● **What this task involves**
What is needed is an exact reproduction of the lines in the records below, starting at the line with "You are a computer-use agent. 404x290 pixels." and ending at the line with "Image resolution: width=281", both included, and nothing else; pictures stay out.

● **Task input**

━━━━━━━━━━━━━━━━━━━━━━━━━━━━━━

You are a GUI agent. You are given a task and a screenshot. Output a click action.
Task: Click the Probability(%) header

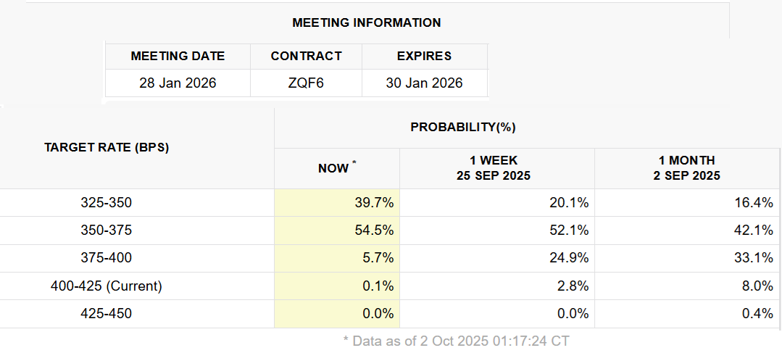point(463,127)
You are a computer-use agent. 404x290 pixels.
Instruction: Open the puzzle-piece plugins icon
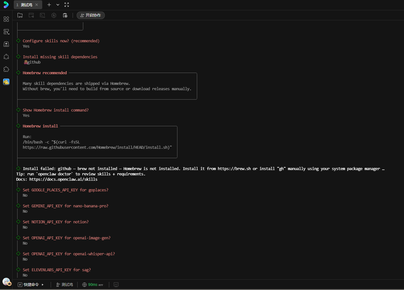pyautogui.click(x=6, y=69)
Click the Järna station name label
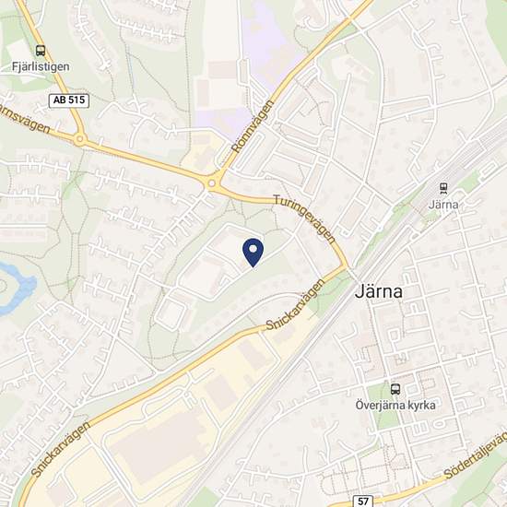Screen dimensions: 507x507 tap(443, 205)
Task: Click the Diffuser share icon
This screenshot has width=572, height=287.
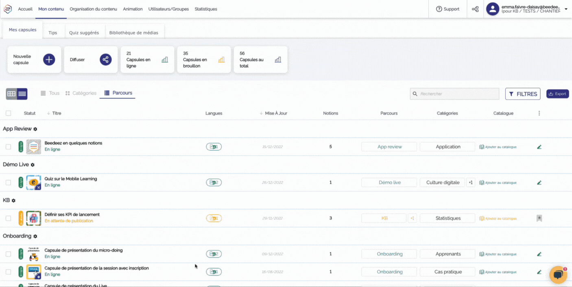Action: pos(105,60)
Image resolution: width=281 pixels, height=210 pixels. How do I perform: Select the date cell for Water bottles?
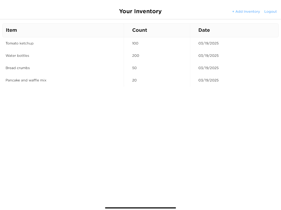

━━━━━━━━━━━━━━━━━━━━━━━━━━━━━━

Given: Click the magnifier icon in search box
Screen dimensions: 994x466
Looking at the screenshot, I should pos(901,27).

━━━━━━━━━━━━━━━━━━━━━━━━━━━━━━

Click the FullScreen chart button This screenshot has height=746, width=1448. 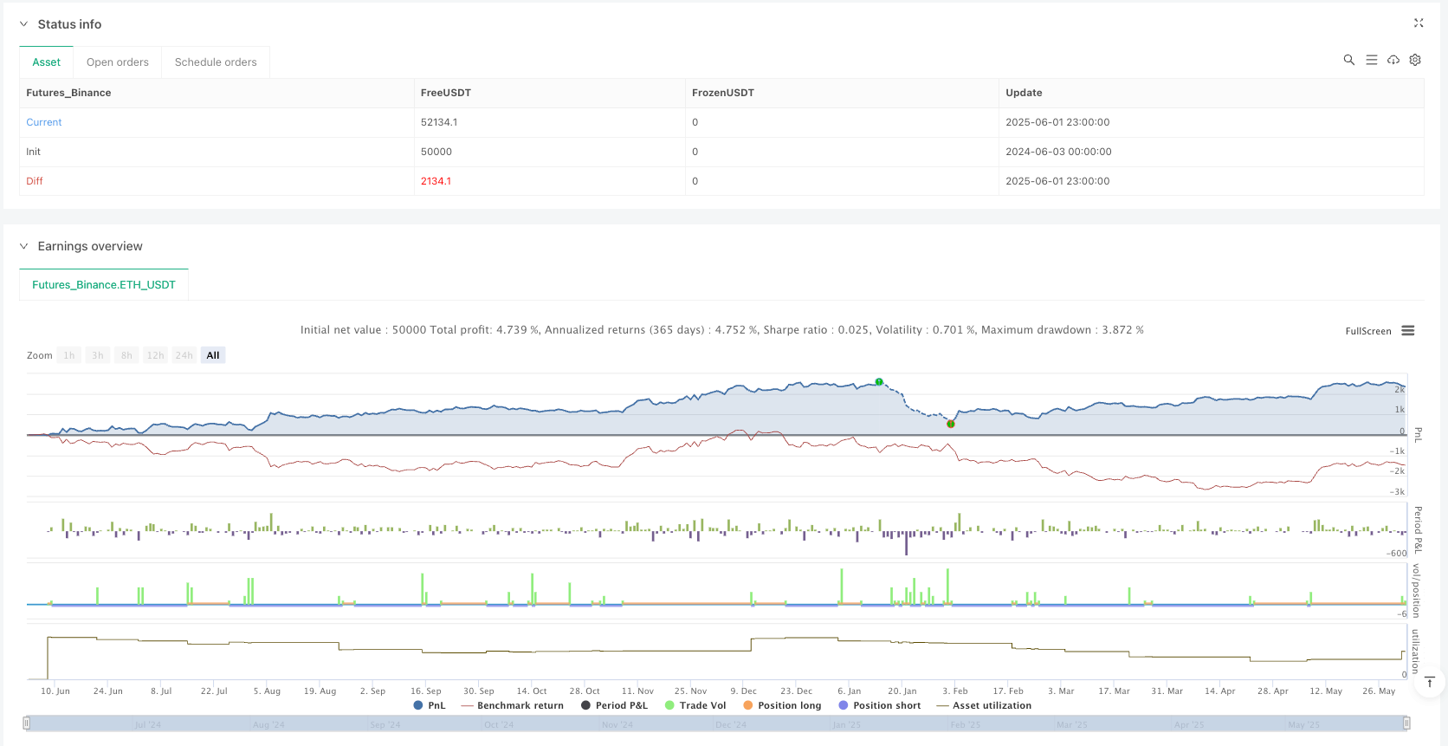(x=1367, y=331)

━━━━━━━━━━━━━━━━━━━━━━━━━━━━━━

● **Answer to the exercise**
You are a computer-use agent. 404x290 pixels.
Instruction: Open the puzzle-piece plugins icon
pyautogui.click(x=6, y=69)
Click the Järna station name label
Screen dimensions: 507x507 tap(443, 205)
Task: Click the Diffuser share icon
This screenshot has width=572, height=287.
Action: pos(105,60)
Image resolution: width=281 pixels, height=210 pixels. How do I perform: Select the date cell for Water bottles?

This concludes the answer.